The first time Henry Weinhard made beer in America wasn’t in the Oregon Territory but in Cincinnati, Ohio. The 22-year-old left Wurttemberg, Germany, his birthplace, and immigrated to New York in 1852. Soon after, he headed to the Midwest. He found a thriving German community in Cincinnati with businesses — saloons, candy stores, bakeries, butcher shops and breweries. He spent four years there as an apprentice learning the brewing trade and refining the beer recipes he’d later be known for.
He headed to the Oregon Territory traveling by sea around Chile’s Cape Horn to San Francisco, then Portland. He found the climate like Wurttemberg and conducive to a brewing and distribution business. The area provided easy access to water for beer-making and better weather. While Ohio’s freezing winters limited wagon deliveries, often making them impossible, Oregon’s temperate winters would allow regular distribution to saloons and distant markets.
John Muench ran a brewery in Washington Territory at Fort Vancouver, and Weinhard found work there. After six months, he returned to Portland and established a partnership with a local brewer, George Bottler. But Weinhard, frustrated with the business’s growth, returned to the Muench Brewery at the fort. In 1859, he bought the brewery outright, renaming it the Vancouver Brewery. He brewed about 600 barrels a year, selling it for 50 cents a gallon along the lower Columbia.

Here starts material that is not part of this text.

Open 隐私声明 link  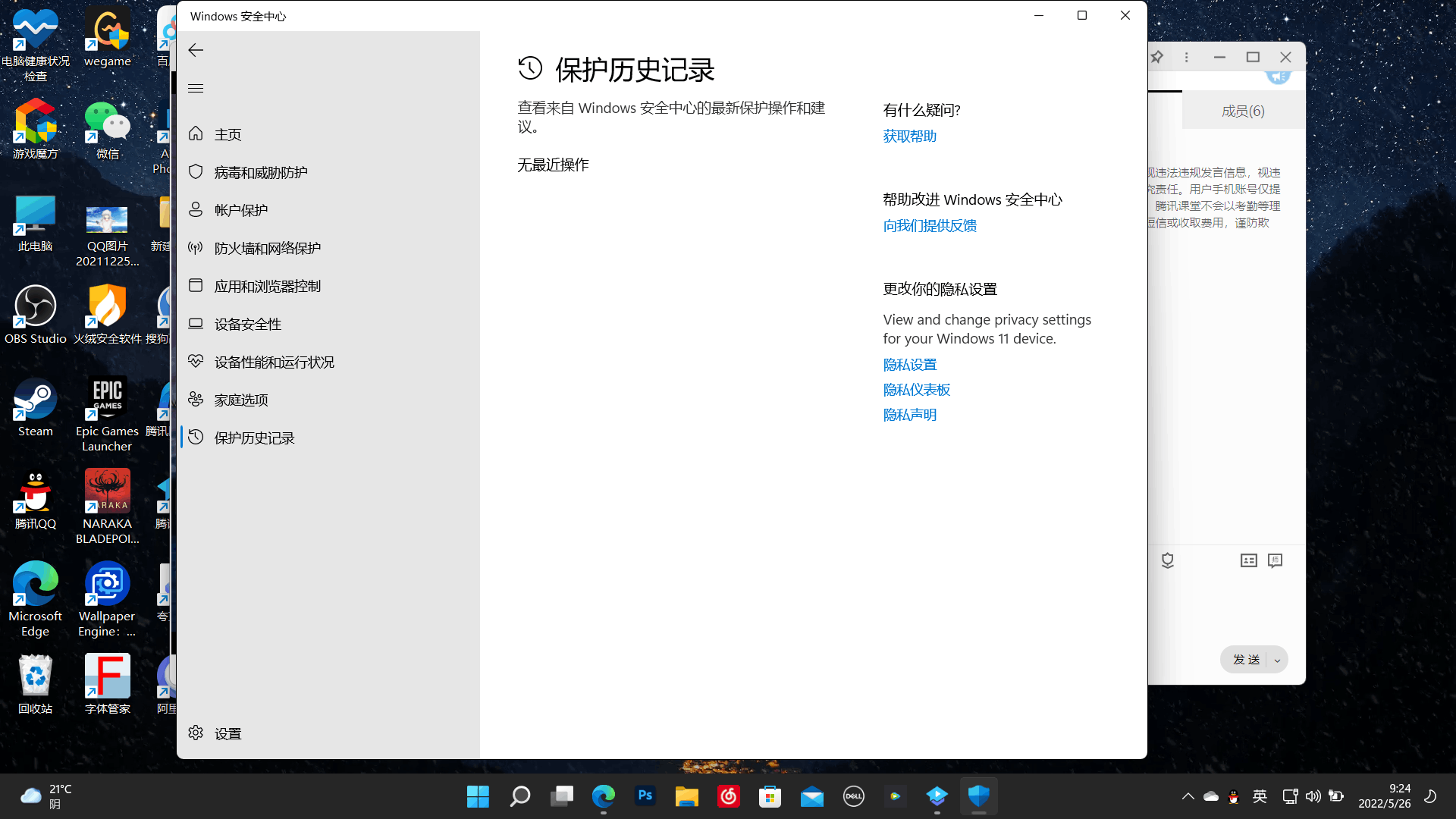pos(909,415)
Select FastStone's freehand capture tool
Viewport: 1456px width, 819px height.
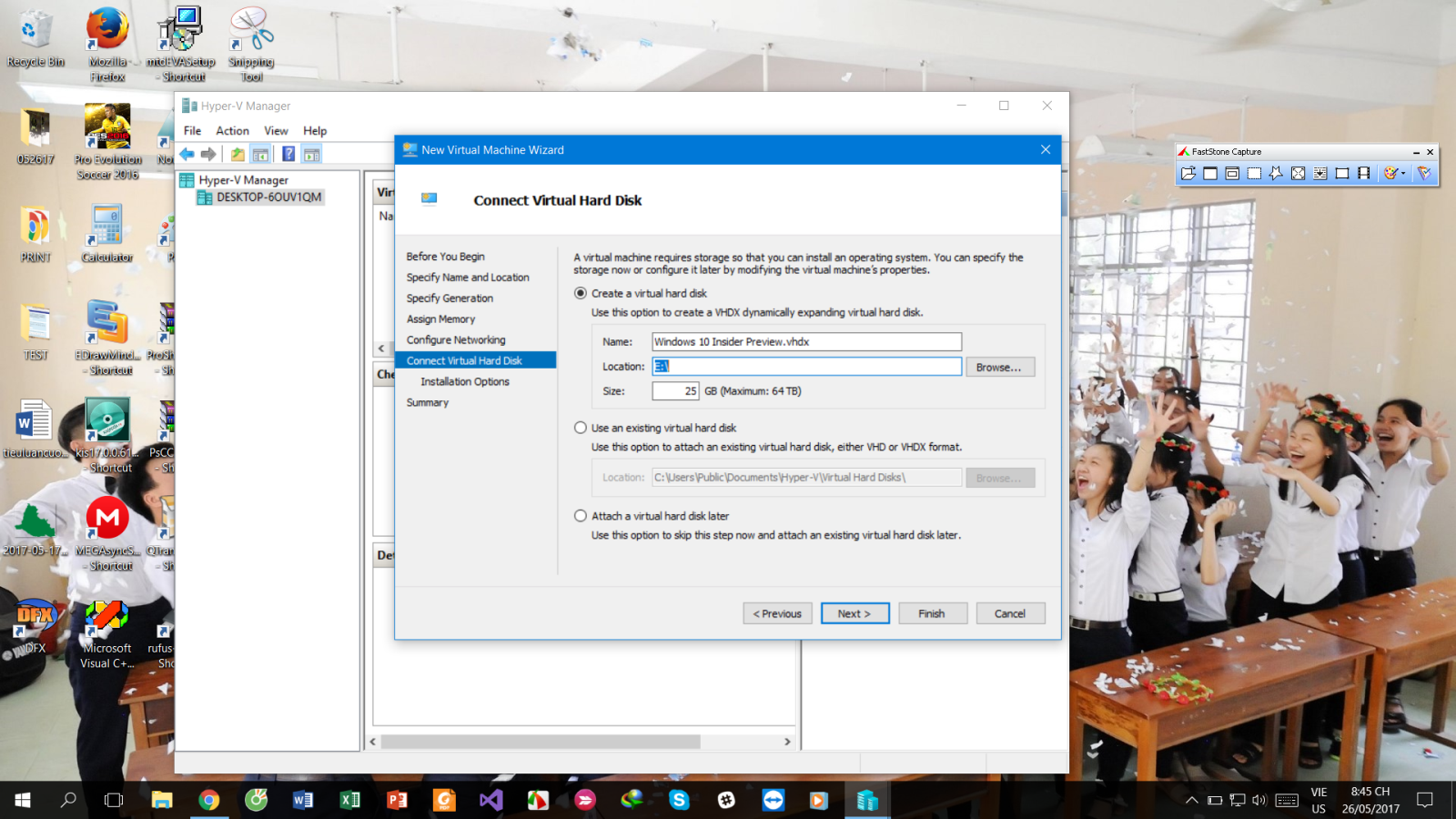tap(1276, 172)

A few weeks before Oregon gained statehood in 1859, Weinhard wed Louisa Wagenblast in Oregon City. She was from the same area of Germany, but the two hadn’t met until they were in Oregon. After the ceremony, the newlyweds fought a fierce snowstorm to return to their home in Vancouver. Louisa suffered from a childhood illness and couldn’t walk far, so she focused on their home and family while her husband focused on brewing. The couple had five children, but only one survived the parents.